Un dispositif pour identifier les faux mineurs marocains en France

Un dispositif pour identifier les faux mineurs marocains en France




La préfecture de police de Paris a mis en place un dispositif pour identifier les individus qui se font passer pour des mineurs non accompagnés marocains et du Maghreb pour commettre des actes de délinquance dans la ville.




Pour lutter contre ce phénomène, la Direction de la sûreté de proximité de l’agglomération parisienne (DSPAP) de la préfecture de police de Paris, expérimente depuis 2019 un nouveau dispositif, informe Europe 1.

« On relève les empreintes digitales des mis en cause, on les met au format international et on les envoie à nos officiers de sécurité au Royaume du Maroc, en Algérie et en Tunisie qui les transmettent ensuite aux autorités locales pour vérification dans leur fichier automatisé des empreintes digitales », explique Valérie Martineau, la directrice de la Direction de la sûreté de proximité de l’agglomération parisienne.

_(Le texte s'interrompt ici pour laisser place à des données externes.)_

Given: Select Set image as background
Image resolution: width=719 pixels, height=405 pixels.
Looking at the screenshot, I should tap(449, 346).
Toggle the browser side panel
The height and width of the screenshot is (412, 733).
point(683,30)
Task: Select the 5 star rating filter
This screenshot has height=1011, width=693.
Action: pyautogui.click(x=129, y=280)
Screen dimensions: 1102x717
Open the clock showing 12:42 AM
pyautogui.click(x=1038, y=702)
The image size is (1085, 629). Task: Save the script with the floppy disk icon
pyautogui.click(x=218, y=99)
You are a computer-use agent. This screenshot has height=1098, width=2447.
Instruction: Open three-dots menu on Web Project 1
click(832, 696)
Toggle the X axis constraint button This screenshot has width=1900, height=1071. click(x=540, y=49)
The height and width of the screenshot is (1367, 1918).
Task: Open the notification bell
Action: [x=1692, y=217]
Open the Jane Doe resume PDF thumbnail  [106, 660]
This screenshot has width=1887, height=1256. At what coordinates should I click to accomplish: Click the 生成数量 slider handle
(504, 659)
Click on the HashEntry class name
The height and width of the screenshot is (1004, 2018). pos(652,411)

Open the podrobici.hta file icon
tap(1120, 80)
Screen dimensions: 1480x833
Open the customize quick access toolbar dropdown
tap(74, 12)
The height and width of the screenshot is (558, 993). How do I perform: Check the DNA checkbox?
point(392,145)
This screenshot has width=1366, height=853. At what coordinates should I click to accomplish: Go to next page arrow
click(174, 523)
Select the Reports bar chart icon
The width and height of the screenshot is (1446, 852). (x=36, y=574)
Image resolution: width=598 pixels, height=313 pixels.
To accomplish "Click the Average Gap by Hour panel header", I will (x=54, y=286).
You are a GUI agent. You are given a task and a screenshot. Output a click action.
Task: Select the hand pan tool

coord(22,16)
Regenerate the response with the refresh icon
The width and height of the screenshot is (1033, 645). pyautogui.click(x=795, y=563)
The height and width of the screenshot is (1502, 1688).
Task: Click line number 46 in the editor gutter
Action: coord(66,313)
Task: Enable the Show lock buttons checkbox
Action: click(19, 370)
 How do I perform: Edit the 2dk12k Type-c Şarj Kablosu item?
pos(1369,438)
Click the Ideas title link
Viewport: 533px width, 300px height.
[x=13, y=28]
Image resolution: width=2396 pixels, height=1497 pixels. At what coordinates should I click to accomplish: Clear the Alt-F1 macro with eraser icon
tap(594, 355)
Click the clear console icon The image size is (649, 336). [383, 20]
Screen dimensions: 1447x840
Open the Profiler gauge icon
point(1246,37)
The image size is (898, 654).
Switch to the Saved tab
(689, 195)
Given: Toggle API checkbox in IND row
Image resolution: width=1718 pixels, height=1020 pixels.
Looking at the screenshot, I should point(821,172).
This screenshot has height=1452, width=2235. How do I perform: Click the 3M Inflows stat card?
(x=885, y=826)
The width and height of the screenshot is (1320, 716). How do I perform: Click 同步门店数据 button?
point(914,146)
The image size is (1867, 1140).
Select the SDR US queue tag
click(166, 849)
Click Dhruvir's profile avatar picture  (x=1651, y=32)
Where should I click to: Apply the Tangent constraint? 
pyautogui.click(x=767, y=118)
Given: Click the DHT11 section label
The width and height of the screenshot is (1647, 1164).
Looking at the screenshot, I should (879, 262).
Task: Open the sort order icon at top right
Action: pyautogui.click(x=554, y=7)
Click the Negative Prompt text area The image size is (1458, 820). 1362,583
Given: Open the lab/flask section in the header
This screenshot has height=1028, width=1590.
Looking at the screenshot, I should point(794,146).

Avant, les policiers ne disposaient d’aucun moyen fiable pour établir l’identité et l’âge des mis en cause. En tout, 1 122 demandes de vérification ont été transmises aux autorités marocaines, algériennes et tunisiennes pour 256 réponses qui confirment à 95 % que les mis en cause sont majeurs.

« On a ce retour plusieurs semaines après la garde à vue, mais ce n’est pas grave », précise Valérie Martineau qui ajoute qu’avec ce dispositif, deux à trois procédures judiciaires sont initiées par semaine. Le dispositif, d’abord expérimenté à Paris, a été ensuite élargi à toute la préfecture de police.




Dans la Seine-Saint-Denis, dans la Seine et Marne et dans le Val-de-Marne. La délinquance attribuée aux mineurs non accompagnés du Maghreb a augmenté de 20 % entre 2019 et 2020, selon la préfecture de police de Paris qui rappelle qu’au premier trimestre 2021, 2 360 présumés mineurs non accompagnés d’origine maghrébine ont été interpellés.

Il s’agit en réalité de hors la loi qui cherchent à échapper à des sanctions plus sévères. Pour la plupart sans-papiers, ils donnent des surnoms aux policiers et se présentent comme des mineurs pour éviter de subir des mesures d’éloignement.